Jamie Cassidy

Personal information
- Date of birth: 21 November 1977 (age 48)
- Place of birth: Liverpool, England
- Position: Midfielder

Youth career
- Liverpool

Senior career*
- Years: Team / Apps / (Gls)
- 1996–1999: Liverpool / 0 / (0)
- 1999–2000: Cambridge United / 8 / (0)
- 2000: Cambridge City
- 2000–2001: Northwich Victoria
- 2001–201x: Burscough

= Jamie Cassidy =

English footballer

Jamie Cassidy (born 21 November 1977 in Liverpool) is an English former footballer who played as a midfielder in the Football League for Cambridge United. He began his career with Liverpool. While at Anfield, he won the FA Youth Cup in 1996, and earned a professional contract, but was released in 1999 without playing a first-team game. He then spent one year at Cambridge United, playing 10 matches in all competitions, before moving into non-league football with Cambridge City, Northwich Victoria and Burscough.

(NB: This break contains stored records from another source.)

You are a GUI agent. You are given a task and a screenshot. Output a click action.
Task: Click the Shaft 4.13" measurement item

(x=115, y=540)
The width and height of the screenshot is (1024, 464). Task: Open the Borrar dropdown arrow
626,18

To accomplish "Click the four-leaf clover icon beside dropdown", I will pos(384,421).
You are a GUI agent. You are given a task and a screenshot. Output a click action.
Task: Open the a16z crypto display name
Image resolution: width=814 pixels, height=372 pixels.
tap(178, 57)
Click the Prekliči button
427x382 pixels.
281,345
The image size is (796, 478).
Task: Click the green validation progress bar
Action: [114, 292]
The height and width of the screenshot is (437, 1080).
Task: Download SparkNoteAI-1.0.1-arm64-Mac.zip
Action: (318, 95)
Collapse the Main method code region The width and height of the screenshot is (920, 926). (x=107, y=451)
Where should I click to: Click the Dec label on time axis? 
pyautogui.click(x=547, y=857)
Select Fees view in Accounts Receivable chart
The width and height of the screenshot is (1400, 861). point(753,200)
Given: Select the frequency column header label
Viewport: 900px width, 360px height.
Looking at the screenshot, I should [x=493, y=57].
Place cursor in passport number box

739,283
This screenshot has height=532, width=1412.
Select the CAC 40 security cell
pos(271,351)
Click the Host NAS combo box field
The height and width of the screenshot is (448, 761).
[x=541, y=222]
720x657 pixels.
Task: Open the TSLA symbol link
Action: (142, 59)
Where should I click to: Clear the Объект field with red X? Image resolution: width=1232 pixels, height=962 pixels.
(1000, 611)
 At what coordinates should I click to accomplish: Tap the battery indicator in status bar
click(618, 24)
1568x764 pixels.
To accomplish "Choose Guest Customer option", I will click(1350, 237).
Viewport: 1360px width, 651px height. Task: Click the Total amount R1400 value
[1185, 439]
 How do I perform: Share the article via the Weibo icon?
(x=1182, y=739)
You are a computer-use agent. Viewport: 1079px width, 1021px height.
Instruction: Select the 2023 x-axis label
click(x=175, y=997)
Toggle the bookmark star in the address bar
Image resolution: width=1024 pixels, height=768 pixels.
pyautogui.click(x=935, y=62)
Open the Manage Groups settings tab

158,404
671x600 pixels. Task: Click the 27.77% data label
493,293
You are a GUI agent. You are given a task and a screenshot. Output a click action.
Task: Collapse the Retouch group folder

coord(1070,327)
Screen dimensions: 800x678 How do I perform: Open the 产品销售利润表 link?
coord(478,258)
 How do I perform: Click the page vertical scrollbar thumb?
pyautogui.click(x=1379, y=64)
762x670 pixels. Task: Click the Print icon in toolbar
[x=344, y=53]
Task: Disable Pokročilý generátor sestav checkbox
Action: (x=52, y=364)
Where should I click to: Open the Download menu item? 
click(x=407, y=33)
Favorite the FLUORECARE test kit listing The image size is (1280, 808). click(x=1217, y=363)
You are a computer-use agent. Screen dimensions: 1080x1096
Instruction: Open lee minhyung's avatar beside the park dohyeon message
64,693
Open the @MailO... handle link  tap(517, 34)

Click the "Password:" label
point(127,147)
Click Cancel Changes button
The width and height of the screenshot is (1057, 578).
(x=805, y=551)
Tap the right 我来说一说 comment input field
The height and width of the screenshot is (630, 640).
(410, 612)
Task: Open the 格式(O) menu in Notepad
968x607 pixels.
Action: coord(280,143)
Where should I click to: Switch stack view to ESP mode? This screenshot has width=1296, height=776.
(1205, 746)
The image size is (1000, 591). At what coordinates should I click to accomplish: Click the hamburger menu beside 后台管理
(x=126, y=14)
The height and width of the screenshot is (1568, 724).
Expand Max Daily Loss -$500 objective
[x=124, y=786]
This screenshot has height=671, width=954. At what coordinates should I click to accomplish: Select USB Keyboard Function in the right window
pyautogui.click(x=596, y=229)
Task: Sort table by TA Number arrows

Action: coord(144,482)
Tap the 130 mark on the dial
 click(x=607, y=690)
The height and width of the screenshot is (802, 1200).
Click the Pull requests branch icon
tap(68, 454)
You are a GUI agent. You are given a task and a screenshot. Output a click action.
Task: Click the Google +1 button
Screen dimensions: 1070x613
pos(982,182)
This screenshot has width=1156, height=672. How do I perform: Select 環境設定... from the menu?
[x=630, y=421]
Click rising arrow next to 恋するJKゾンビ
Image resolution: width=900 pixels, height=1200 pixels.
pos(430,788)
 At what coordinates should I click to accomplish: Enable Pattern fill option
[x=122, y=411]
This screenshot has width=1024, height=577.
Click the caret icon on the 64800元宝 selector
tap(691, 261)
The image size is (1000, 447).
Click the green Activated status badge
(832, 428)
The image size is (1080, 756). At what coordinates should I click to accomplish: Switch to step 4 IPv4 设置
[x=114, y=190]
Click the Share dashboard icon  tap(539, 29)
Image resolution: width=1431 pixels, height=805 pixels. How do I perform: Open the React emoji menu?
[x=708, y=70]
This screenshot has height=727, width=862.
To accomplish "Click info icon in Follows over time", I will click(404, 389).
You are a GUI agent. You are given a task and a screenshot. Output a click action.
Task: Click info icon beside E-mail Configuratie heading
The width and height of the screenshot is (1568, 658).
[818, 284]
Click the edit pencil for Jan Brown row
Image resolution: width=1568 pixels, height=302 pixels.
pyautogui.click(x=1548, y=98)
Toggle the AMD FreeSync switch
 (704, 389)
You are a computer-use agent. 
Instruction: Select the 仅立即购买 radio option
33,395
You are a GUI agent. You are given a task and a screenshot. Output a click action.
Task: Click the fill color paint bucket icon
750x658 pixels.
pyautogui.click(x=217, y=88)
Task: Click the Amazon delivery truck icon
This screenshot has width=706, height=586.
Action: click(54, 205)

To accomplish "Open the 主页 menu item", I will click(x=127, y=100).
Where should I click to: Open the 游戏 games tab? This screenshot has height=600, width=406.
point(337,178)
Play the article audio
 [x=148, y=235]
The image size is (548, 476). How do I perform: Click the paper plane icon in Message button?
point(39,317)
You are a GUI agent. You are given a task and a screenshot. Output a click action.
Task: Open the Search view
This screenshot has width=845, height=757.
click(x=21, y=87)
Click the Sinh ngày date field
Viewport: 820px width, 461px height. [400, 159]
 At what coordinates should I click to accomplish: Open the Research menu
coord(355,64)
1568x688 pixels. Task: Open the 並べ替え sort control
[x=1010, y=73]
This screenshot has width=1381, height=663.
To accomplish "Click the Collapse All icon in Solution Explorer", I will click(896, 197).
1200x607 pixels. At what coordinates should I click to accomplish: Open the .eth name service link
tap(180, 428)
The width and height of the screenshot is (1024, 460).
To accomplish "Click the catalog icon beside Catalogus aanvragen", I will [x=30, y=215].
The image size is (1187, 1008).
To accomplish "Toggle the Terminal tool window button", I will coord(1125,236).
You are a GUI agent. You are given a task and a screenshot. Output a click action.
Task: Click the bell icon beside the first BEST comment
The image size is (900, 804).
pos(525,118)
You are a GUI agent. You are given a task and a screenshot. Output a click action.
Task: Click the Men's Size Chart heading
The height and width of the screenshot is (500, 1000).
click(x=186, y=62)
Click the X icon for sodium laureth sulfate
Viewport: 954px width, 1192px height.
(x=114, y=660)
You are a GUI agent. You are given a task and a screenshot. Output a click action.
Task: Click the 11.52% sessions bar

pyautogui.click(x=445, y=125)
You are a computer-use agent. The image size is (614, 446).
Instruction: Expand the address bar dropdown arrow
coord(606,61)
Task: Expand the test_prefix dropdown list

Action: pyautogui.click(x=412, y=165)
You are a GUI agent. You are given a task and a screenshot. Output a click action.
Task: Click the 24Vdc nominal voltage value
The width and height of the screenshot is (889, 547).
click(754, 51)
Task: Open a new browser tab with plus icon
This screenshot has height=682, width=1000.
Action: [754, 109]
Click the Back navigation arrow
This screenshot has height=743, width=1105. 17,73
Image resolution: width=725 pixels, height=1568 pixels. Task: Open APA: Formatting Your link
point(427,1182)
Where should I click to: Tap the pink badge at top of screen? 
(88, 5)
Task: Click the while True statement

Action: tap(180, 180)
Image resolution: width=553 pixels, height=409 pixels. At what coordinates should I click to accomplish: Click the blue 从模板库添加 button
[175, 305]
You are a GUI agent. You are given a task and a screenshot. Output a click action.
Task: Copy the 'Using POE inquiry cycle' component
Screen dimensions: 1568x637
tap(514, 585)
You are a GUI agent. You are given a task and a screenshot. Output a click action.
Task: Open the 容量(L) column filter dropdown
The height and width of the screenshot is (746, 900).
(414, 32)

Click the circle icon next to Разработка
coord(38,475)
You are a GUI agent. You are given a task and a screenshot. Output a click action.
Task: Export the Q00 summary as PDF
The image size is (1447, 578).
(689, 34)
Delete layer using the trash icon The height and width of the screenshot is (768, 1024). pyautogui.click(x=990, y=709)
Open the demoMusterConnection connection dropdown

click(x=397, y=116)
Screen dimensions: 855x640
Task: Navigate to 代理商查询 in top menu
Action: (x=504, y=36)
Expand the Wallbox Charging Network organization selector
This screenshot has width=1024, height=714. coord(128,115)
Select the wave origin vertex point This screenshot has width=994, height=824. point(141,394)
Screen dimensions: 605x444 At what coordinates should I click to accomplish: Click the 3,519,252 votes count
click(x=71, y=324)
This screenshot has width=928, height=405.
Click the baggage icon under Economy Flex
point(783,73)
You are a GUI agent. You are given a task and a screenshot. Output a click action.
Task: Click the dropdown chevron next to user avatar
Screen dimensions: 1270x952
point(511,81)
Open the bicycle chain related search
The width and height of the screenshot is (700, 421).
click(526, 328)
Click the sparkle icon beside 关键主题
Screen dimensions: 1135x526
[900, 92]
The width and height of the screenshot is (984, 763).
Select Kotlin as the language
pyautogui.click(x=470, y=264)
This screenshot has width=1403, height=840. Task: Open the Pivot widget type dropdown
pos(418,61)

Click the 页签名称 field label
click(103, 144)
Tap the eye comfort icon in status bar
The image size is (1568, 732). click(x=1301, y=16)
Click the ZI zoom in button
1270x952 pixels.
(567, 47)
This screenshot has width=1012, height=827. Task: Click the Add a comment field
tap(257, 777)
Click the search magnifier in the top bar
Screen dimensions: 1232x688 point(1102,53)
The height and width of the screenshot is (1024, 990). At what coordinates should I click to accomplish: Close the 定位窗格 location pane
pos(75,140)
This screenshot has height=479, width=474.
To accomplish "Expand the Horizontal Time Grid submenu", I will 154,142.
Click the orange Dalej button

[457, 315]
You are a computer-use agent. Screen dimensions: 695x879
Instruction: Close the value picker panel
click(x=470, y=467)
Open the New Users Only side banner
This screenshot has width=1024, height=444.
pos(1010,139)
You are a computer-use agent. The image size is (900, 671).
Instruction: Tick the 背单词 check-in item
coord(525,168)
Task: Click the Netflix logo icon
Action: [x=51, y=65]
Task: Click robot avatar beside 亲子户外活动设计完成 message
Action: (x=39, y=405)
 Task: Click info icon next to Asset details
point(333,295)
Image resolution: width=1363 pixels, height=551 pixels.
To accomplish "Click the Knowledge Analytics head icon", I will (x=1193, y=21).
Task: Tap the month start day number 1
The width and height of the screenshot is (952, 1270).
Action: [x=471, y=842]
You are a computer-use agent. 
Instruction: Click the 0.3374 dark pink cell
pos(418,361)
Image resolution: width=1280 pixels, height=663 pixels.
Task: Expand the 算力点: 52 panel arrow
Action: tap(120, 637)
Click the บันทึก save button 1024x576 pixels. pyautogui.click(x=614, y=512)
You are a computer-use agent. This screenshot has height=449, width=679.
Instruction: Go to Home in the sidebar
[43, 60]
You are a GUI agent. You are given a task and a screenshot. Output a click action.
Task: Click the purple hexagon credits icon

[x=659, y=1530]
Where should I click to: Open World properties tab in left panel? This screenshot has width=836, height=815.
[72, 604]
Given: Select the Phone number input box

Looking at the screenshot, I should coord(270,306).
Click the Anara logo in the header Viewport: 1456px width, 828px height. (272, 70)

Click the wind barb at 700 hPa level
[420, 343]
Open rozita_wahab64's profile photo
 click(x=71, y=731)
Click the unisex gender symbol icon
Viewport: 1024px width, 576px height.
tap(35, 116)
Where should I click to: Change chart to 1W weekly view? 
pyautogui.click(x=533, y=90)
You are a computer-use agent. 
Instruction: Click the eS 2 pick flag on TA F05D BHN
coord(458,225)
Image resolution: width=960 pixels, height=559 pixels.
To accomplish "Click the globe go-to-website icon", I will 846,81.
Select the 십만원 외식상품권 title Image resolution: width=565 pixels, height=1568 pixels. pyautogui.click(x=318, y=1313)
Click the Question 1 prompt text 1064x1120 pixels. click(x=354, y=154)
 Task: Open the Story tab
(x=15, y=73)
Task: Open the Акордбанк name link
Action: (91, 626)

Jamie Carragher recalled in his 2008 autobiography Carra that Cassidy would have been "a certain Liverpool regular", if his development had not been derailed by a damaged cruciate ligament then a broken leg.

In March 2024, he was sentenced to 13 years and 3 months in prison for his involvement in an international drug supply and money laundering operation.